The defendant continued its occupancy of the premises to August 31, 1928. The rent for the preceding calendar month of July was payable and paid August 10th, and plaintiff claims that the rent for the month of August was due and should have been paid September 10th, but defendant refused payment, on the ground that it was released from that obligation by the terms of the contract, Exhibit 2.
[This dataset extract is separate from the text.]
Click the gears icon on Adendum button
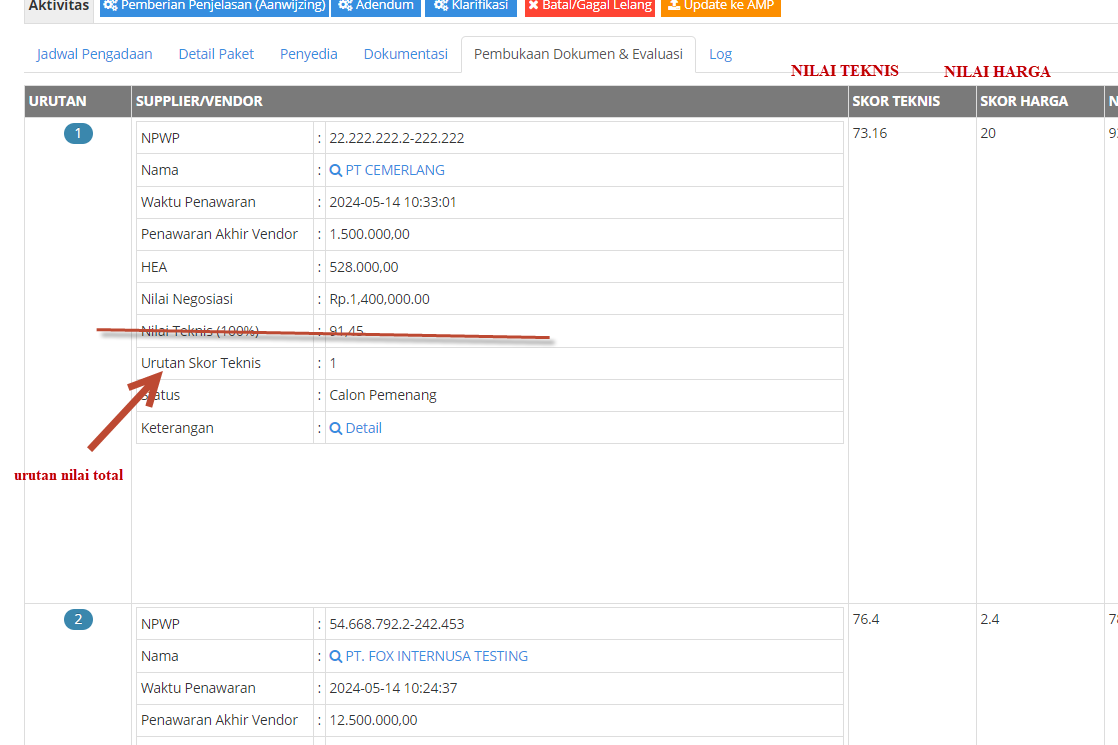coord(345,6)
The construction of this contract should conform to the real intent of the parties, and in determining that we consider the language used in the light of the situation which existed. Reading it as a whole, we cannot escape from the conclusion that they desired to cancel the lease in such a way that, after August 31, 1928, no further rights or liabilities should accrue thereunder, to either of the parties. It follows that rights and liabilities which did accrue thereunder up to August 31st were to be given full force and effect. If the defendant continued to occupy the premises during that month, it did so as lessee under the terms of the lease, and it, ex necessitate, incurred an obligation to pay the plaintiff therefor $6,250 required by the lease. The only question presented then is whether any intent of the parties is manifested to release the defendant from this obligation. The contract clearly reflects a purpose in section 1 that the check and notes for the indebtedness of $33,000 should be given at once upon the execution of the contract. In section 2 a purpose appears with equal clearness to continue the lease in all its terms to August 31st. Under this provision the situation was...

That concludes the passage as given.